Q: Why is Samsung delaying the foldable phone project?
Yi: I think their top priority is not the foldable phone now. They seem to be focusing more on advancing its full-screen technology for the flagship S series, with its archrival Apple coming up a bigger-screen OLED iPhone in the latter half of this year.
Q: What is the biggest challenge?
Jang: I would say the display technology is still in development. A more advanced encapsulation technology should be developed to better protect display substrates from oxygen and water vapor.
Yi: Durability is the key issue. All parts, including battery, shouldn’t be damaged by continual folding and unfolding of the phone. Samsung engineers are reportedly testing the prototype 100,000 times a day.
Kim: Detachment between panel layers and adhesives, also known as decoupling, is another tricky issue to solve.
Q: What about its marketability?
Kang: Samsung may be gauging the timing from a business perspective. Based on some leaked images, they need to work more on user experience. It seems difficult to use the phone in one hand, while the hinge in the middle (that connects the two display screens) could be easily broken.
Yi: Handset makers are rolling out bigger screen phones to meet consumer demand for high-resolution video viewing. I think the market for a foldable phone, along with that for tablets, could open up when the cutting edge 4K resolution is more widely featured in smartphones.
Unfortunately, these experts are either holding back or not so expert as they provide little insight into the real issues stalling the introduction of a foldable display. Their citing of the following issues seems quite incomplete:
· Durability – Several years ago, Polymer Vision showed a foldable mobile device with an active matrix electrophoretic display that was tested to 1m folds. Clearly, Samsung or LGD could replicate the robustness of a small start-up.
· 4K resolution – Display resolution is quite independent of the flexibility and foldability. Samsung’s rigid and flexible displays performed equally when tested by DisplayMate
· Competition from Apple – Every reason to be the first to provide a foldable display
· Encapsulation – the current method works on more than 500m flexible smartphones.

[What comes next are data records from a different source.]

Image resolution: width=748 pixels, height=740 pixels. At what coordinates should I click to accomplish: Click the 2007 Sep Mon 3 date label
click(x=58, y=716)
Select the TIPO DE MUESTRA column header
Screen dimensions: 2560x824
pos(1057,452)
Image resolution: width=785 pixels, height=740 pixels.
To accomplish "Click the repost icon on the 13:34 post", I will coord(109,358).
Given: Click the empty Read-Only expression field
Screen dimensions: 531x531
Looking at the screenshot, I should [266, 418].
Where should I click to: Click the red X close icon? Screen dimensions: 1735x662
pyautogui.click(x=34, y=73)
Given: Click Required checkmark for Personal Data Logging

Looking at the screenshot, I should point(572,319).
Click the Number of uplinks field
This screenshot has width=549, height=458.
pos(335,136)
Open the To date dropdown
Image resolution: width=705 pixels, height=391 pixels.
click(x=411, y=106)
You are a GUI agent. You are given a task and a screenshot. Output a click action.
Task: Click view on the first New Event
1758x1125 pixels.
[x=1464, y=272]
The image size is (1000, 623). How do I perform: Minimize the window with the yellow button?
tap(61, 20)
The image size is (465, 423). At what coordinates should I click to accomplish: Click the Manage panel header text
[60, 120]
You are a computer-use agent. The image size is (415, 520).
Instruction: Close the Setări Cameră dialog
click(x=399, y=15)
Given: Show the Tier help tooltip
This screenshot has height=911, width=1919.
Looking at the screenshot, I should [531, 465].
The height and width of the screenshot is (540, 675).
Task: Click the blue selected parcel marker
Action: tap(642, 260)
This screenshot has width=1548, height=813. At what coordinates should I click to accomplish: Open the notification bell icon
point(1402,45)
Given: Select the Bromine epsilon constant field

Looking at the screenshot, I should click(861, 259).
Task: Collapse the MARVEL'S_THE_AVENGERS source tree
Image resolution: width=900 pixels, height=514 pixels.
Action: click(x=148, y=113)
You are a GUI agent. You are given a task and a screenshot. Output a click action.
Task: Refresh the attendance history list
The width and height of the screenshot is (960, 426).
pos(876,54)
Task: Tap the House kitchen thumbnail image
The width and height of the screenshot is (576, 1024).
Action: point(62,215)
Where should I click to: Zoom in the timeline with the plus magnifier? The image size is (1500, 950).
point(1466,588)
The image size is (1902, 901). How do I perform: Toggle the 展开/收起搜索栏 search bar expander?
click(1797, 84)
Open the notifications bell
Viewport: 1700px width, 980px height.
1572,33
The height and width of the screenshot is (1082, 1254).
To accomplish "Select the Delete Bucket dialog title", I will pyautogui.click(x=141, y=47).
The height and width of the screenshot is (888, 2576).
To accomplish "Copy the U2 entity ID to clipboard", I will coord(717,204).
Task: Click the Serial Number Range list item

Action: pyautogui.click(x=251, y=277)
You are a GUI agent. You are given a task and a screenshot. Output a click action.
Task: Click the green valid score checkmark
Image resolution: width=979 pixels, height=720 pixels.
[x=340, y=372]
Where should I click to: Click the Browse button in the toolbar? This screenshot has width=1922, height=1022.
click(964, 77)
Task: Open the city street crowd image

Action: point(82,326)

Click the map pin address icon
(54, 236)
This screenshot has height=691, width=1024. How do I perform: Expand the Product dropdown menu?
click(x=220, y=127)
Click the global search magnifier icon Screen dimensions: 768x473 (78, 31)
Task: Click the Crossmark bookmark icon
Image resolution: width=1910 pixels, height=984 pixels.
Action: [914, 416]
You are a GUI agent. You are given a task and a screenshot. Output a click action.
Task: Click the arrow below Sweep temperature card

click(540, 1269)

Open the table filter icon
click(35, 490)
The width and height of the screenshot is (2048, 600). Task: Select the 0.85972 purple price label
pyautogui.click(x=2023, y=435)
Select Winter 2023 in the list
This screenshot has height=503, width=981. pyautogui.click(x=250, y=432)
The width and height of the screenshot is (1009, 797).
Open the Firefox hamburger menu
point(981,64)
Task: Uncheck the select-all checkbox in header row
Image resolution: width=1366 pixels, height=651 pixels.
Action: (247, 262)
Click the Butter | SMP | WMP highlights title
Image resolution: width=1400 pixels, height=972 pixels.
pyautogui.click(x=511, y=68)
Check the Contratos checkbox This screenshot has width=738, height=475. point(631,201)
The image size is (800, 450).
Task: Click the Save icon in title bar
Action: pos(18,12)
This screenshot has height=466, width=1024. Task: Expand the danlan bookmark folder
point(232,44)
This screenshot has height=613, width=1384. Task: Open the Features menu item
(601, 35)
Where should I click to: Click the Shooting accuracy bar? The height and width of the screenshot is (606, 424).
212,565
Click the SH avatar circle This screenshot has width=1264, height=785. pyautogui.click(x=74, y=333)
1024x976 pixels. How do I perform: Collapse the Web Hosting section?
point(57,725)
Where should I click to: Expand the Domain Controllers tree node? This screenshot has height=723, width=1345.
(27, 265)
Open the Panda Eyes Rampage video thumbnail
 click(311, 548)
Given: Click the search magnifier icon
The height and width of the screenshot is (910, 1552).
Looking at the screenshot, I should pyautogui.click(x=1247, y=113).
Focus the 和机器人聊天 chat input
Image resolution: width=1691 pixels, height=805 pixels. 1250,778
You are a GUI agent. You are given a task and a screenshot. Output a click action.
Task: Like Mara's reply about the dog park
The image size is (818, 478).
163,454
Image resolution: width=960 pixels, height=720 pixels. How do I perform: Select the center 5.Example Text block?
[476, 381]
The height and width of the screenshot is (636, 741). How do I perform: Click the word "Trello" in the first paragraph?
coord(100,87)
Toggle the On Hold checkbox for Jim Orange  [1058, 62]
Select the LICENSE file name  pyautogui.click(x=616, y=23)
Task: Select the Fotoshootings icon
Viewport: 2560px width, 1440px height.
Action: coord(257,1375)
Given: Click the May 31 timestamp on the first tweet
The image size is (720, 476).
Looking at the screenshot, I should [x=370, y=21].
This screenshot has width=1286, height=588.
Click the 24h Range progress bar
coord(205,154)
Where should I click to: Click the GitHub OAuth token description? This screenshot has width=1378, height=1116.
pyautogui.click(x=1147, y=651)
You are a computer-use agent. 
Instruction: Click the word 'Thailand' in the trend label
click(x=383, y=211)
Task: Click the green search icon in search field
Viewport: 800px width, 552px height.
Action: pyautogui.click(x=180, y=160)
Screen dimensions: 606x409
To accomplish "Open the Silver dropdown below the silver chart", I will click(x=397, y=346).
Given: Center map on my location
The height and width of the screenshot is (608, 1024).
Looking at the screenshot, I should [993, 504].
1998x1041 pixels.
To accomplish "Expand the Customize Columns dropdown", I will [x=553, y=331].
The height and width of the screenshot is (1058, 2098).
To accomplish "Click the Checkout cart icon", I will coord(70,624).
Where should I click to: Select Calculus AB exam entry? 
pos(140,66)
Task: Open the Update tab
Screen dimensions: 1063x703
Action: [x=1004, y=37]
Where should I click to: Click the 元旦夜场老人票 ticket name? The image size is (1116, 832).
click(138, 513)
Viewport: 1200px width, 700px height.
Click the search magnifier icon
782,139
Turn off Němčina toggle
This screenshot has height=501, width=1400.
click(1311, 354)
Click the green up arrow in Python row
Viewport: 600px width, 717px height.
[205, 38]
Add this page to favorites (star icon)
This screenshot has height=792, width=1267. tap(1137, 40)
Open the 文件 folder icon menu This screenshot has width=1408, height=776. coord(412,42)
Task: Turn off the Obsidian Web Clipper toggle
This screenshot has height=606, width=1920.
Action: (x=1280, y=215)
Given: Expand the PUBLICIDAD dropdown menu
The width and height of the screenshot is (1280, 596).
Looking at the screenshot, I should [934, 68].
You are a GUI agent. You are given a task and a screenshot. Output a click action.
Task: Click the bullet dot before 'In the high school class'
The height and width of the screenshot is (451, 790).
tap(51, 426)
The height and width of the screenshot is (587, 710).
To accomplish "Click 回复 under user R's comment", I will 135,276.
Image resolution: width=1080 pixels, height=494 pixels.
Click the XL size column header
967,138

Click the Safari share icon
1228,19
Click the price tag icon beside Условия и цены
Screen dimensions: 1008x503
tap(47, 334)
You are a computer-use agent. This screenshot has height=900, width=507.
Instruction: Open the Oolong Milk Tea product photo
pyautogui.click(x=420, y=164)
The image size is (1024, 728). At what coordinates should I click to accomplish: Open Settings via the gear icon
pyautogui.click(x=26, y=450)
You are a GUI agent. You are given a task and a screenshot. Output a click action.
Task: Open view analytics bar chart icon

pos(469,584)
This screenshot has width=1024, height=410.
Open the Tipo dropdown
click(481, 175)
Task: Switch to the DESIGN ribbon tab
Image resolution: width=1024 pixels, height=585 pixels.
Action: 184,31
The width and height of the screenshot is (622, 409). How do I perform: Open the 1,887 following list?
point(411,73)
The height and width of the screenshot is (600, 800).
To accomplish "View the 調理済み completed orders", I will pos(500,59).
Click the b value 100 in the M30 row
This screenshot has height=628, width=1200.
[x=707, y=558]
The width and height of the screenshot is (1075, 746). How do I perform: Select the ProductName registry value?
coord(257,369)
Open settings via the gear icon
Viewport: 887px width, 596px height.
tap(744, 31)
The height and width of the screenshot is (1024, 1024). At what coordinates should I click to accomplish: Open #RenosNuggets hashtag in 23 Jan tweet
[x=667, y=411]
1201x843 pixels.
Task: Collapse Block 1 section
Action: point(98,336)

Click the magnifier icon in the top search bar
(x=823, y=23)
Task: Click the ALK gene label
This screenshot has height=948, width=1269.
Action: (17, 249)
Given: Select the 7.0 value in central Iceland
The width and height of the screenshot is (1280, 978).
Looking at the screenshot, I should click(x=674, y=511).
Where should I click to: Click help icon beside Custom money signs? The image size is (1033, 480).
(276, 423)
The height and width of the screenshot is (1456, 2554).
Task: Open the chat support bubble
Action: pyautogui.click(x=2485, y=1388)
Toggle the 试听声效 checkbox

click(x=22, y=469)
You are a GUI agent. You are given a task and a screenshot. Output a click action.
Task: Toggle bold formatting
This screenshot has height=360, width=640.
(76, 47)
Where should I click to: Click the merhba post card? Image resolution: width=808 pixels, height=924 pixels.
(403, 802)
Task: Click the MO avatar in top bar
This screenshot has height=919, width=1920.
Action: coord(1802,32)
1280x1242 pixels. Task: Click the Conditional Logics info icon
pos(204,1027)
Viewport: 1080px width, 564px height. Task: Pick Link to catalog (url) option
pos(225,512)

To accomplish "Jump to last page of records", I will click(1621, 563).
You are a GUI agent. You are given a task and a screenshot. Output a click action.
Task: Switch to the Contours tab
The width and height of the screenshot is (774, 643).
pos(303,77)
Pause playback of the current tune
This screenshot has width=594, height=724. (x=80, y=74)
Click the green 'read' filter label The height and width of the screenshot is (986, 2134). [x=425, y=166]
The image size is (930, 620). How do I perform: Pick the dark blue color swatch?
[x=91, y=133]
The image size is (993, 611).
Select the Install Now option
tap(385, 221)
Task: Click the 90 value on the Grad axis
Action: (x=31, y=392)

What seems to be needed is:
· A better solution to the cover, which needs to have the hardness of glass but the flexibility of plastic. Kolon says their leading edge solution will not be ready for 2 years
· Encapsulation may have to be thinner than the present method to support a 1 mm curvature ratio
· The cover, touch and polarizer may have to be combined into a single layer.
· The use of a TCO other than ITO is required to minimize the cracking of the conductors
Finally, the form factor and usability are not fully developed. Currently, we hold the smartphone in one hand a touch with the other hand. Can this be done with a folded display? How thick must the device be in order to fold the display. The consumer expects a thin form factor. Other than a larger display, what benefits are derived? Phablets have served the purpose of smartphone/tablet up to now. These are all the reasons why Samsung should produce a device in small volumes to test its readiness in the commercial market.